Ia pun meminta kepada pemda untuk terus menggenjot realisasi pendapatan dan belanja masing-masing pada sisa tahun 2021. Hal ini sejalan dengan amanat Presiden Joko Widodo yang kerap menekankan permasalahan tersebut. ”Karena, realisasi belanja baik pemerintah pusat maupun daerah menjadi tulang punggung utama untuk mendorong perekonomian di masa pandemi,” kata Tito.
Mencurigakan
Dihubungi terpisah, anggota Komisi C DPRD DKI Jakarta dari Fraksi Partai Solidaritas Indonesia, Eneng Malianasari, mengatakan, temuan Kementerian Dalam Negeri terkait sisa kas pemerintah daerah, salah satunya DKI Jakarta, cukup mengejutkan.
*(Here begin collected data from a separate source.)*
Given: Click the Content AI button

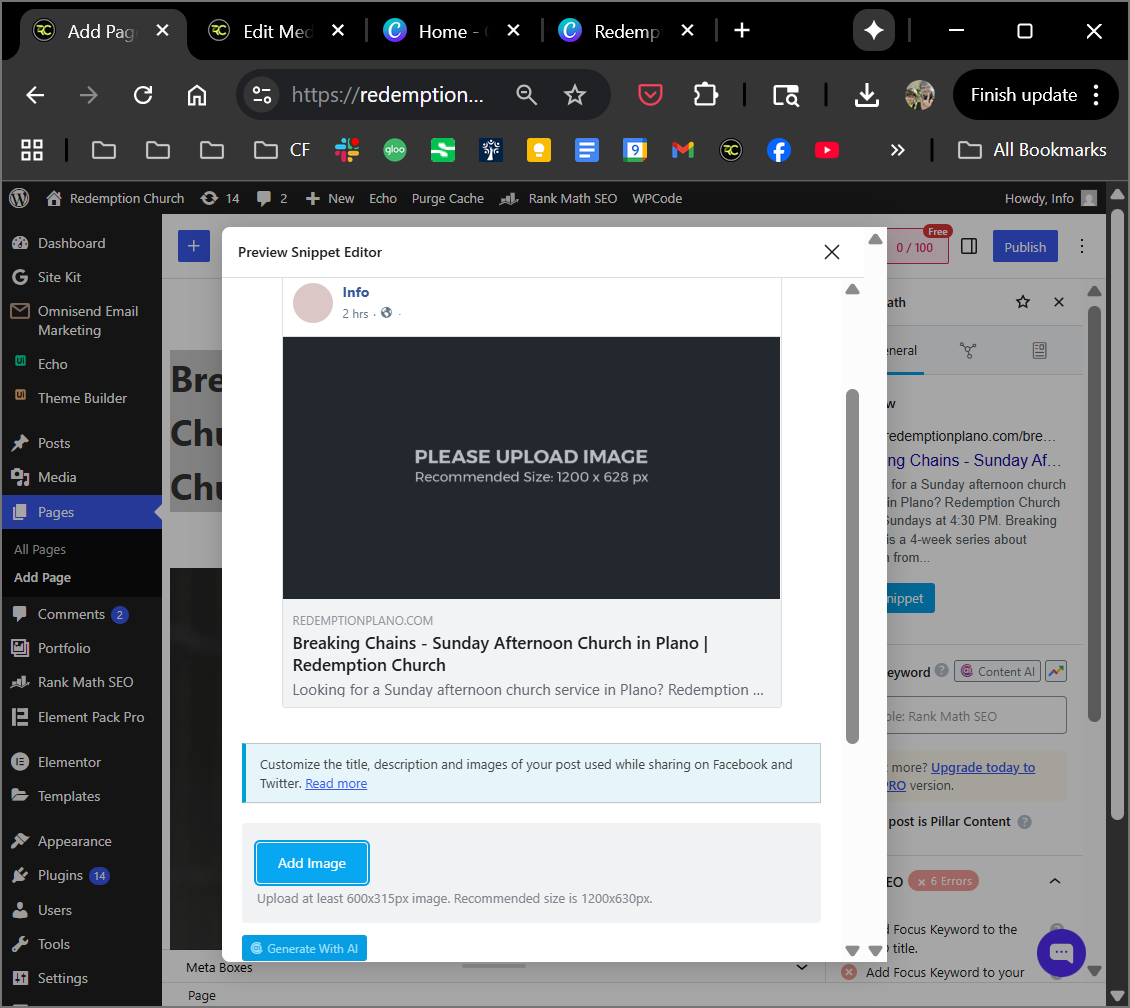Looking at the screenshot, I should [x=997, y=672].
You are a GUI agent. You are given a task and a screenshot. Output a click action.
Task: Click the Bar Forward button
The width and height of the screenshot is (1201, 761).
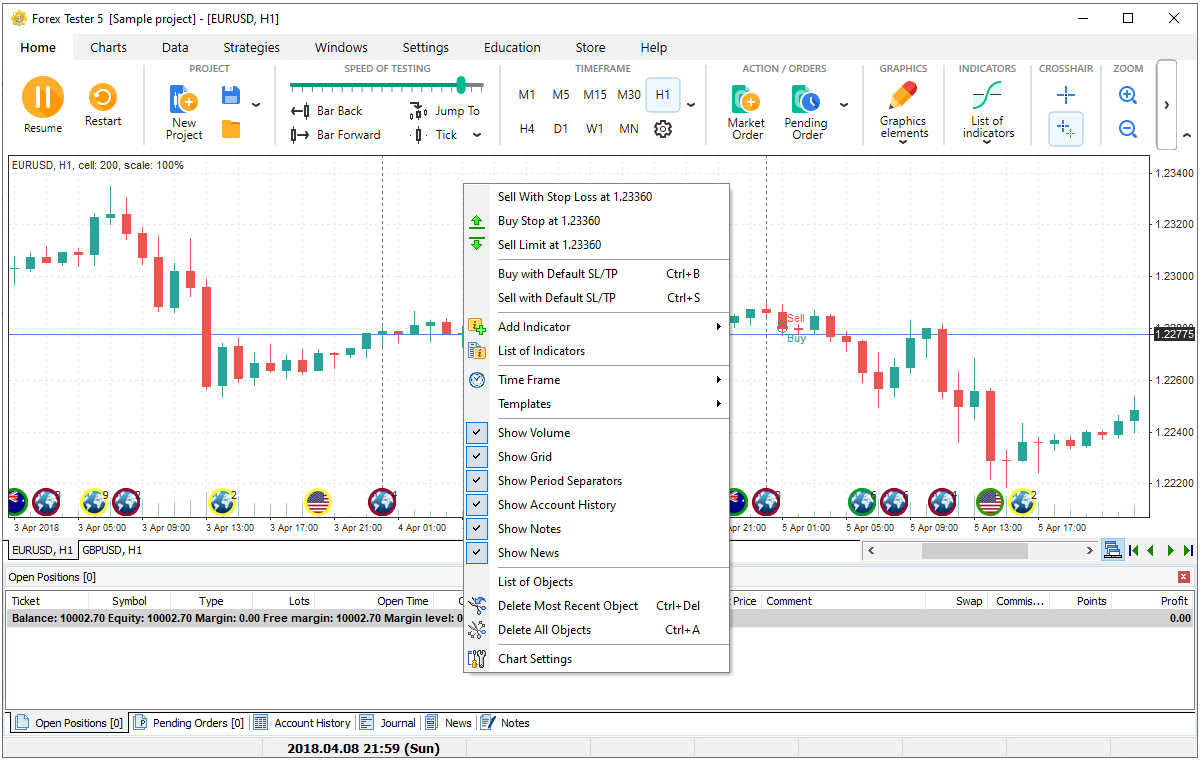(x=336, y=135)
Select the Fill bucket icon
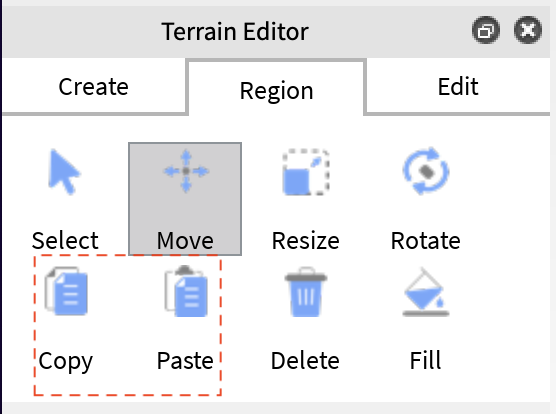 click(x=426, y=292)

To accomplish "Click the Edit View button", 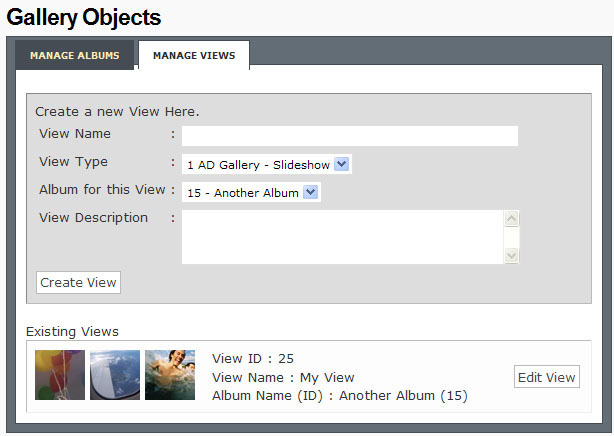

Ia pun menyayangkan ketidakterbukaan pihak Pemerintah Provinsi DKI atas pengelolaan keuangannya. ”Ini rumit dan mencurigakan, ada gelagat atau tanda-tanda pemprov menyembunyikan uang warga Jakarta,” katanya.
Malianasari pun menuntut agar Pemprov DKI melaporkan simpanan kas daerah ini ke DPRD. Sebab, nilainya sekitar 15 persen dari APBD 2022. Rencana tindak lanjut untuk menjadikannya silpa atau bagian dari pendapatan pemprov juga mesti dibicarakan.
Pemprov harus segera melaporkan kepada DPRD secepatnya agar dapat dirumuskan penggunaan anggarannya, misal untuk kompensasi relaksasi pajak atau insentif bagi pemulihan ekonomi, sehingga tidak memaksakan kenaikan penarikan pajak.
”Pemprov harus segera melaporkan kepada DPRD secepatnya agar dapat dirumuskan penggunaan anggarannya, misal untuk kompensasi relaksasi pajak atau insentif bagi pemulihan ekonomi, sehingga tidak memaksakan kenaikan penarikan pajak,” tuturnya.
Direktur Eksekutif Komite Pemantauan Pelaksanaan Otonomi Daerah (KPPOD) Herman N Suparman mengatakan, persoalan penyerapan anggaran yang rendah dan tingginya jumlah kas daerah yang mengendap di perbankan merupakan persoalan klasik keuangan daerah. Selain disebabkan mekanisme penggunaan anggaran yang menyebabkan penyerapan anggaran baru bisa dilakukan pada pertengahan tahun, pemerintah daerah juga cenderung hati-hati menggunakan APBD karena berhadapan dengan ketidakpastian di masa pandemi Covid-19. Hal lain, pemda juga masih cenderung tidak memiliki prioritas dalam penggunaan anggaran.
”Karena ini problem klasik, pemerintah pusat harus mengambil sikap tegas untuk daerah-daerah yang memiliki dana mengendap dalam jumlah besar, misalnya dengan mengurangi dana transfer di tahun berikutnya. Diperlukan juga batas toleransi berapa banyak kas daerah yang boleh mengendap di perbankan,” kata Herman.